- Tâches
a - Résumez en deux phrases l'extrait sur les présidents de la République.
b - Reproduisez mot pour mot le passage de l'extrait sur les présidents de la République qui commence par « Les éditions Perrin » et se poursuit jusqu'à « l’élection présidentielle d’avril-mai. ».

Qu’est-ce qu’un président de la République?

Les éditions Perrin viennent de rééditer en format de poche mon livre sur l’histoire des présidents de la République (2013), actualisé au 31 décembre 2016. C’est l’occasion pour moi de revenir sur la nature de la mission du chef de l’Etat, à travers les âges, et d’essayer d’apporter un éclairage aux électeurs sur les enjeux de fond de l’élection présidentielle d’avril-mai.

Le rôle du chef de l’Etat avant 1958 a été beaucoup caricaturé et minimisé. Non, le président français de jadis ne se limitait pas à inaugurer les chrysanthèmes. Le souvenir méprisant qu’on en garde correspond à certaines périodes de crise de la présidence de la République: Grévy, Deschanel, Lebrun lors de la débâcle de 1940.

En réalité, le chef de l’Etat, élu pour sept ans par le Congrès de Versailles, ou les deux chambres réunies, Chambre des Députés sous la IIIe (Assemblée nationale sous la IVe) et Sénat (Conseil de la République sous la IVe), exerçait une fonction essentielle dans le fonctionnement des institutions. Il se tenait au-dessus de la mêlée, ne prenait jamais part aux joutes politiciennes. Mais il exerçait un rôle de sagesse, de souverain impartial, désignait le Premier ministre, présidait le Conseil des ministres. Dans les temps de crise institutionnelle et morale ou internationale, les grands présidents imposaient leur autorité morale comme un repère. Les dirigeants de la classe politique se rendaient à l’Elysée pour l’écouter. Dans les temps de déchirement,  son prestige personnel  redevenait la référence suprême (Sadi Carnot, Raymond Poincaré dans la Grande Guerre, Alexandre Millerand, Gaston Doumergue, Vincent Auriol, René Coty). Mon livre fourmille d’exemples montrant comment la sagesse présidentielle, au-dessus de la mêlée, a permis de surmonter les déchirements voire de sauvegarder l’unité et l’intégrité de la Nation. Le chef de l’Etat incarnait ce qui manque à la France aujourd’hui: une vision, une boussole, un repère.

- Données affichées
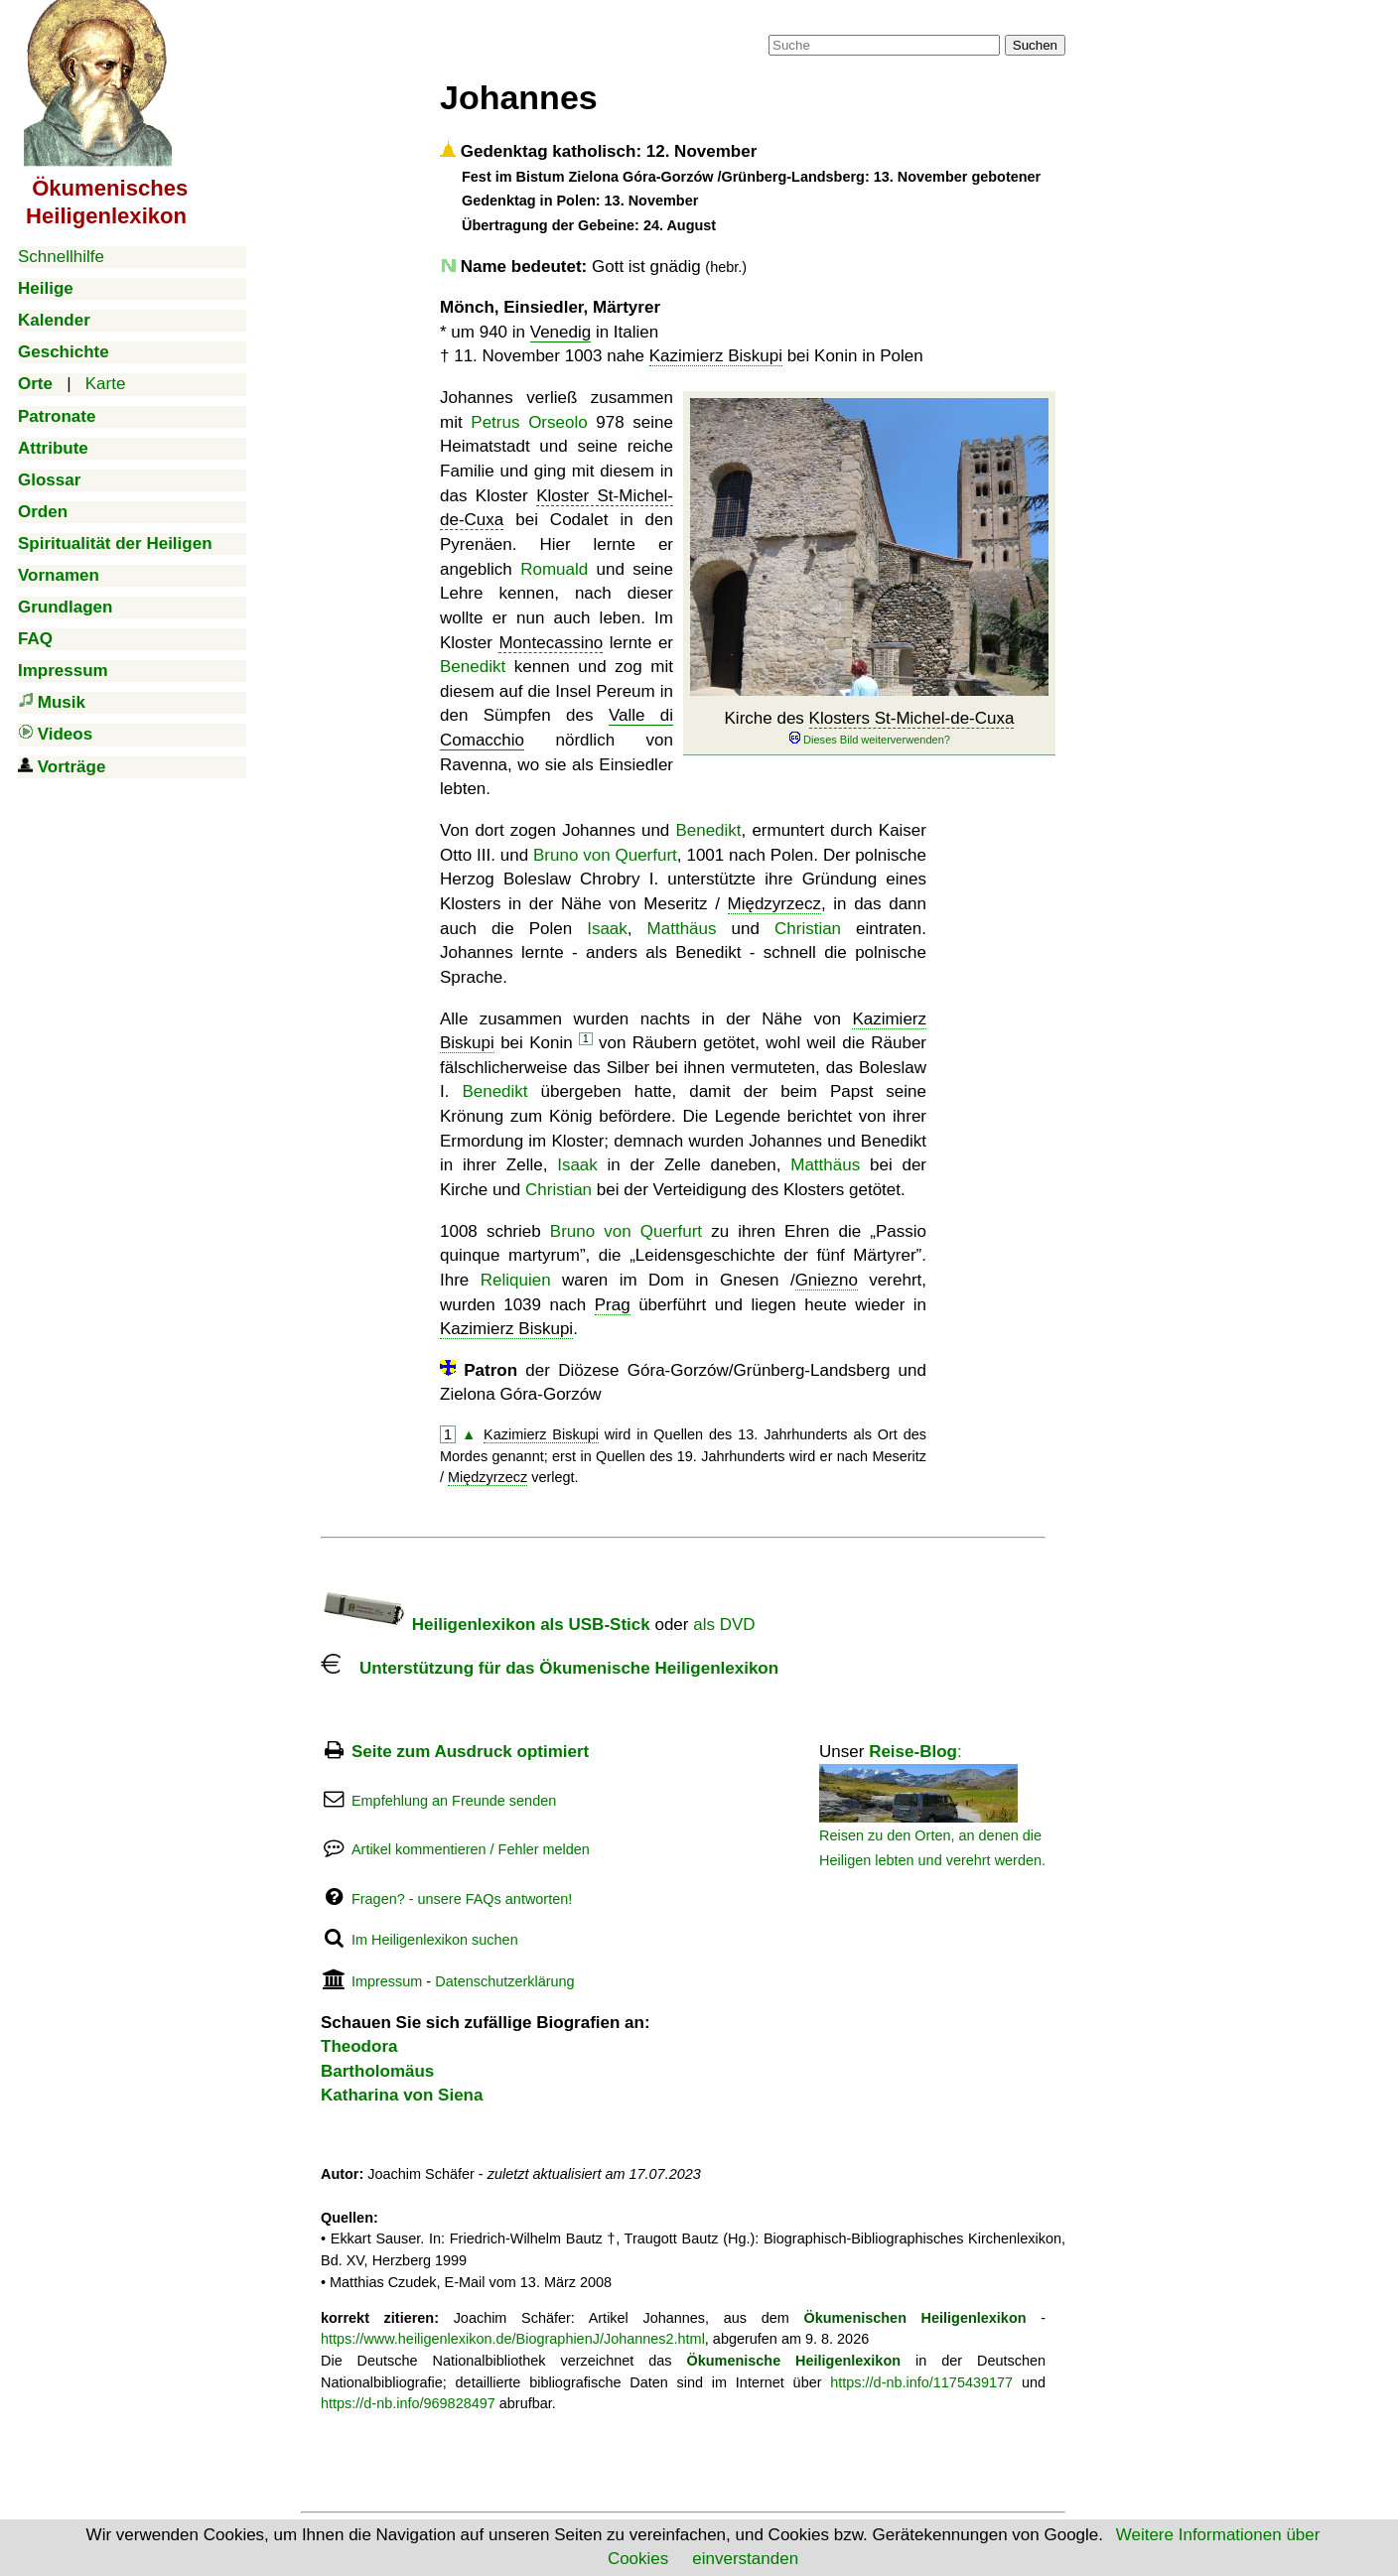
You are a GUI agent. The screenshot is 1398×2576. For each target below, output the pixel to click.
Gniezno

- Réponses attendues
a - Avant 1958, le rôle du chef de l'État a été caricaturé et minimisé, car le président ne se limitait pas à inaugurer les chrysanthèmes et le souvenir méprisant qu'on en garde correspond à certaines périodes de crise. Élu pour sept ans par le Congrès de Versailles, il se tenait au-dessus de la mêlée, désignait le Premier ministre, présidait le Conseil des ministres et, dans les temps de crise, imposait son autorité morale comme un repère.

b -
Les éditions Perrin viennent de rééditer en format de poche mon livre sur l’histoire des présidents de la République (2013), actualisé au 31 décembre 2016. C’est l’occasion pour moi de revenir sur la nature de la mission du chef de l’Etat, à travers les âges, et d’essayer d’apporter un éclairage aux électeurs sur les enjeux de fond de l’élection présidentielle d’avril-mai.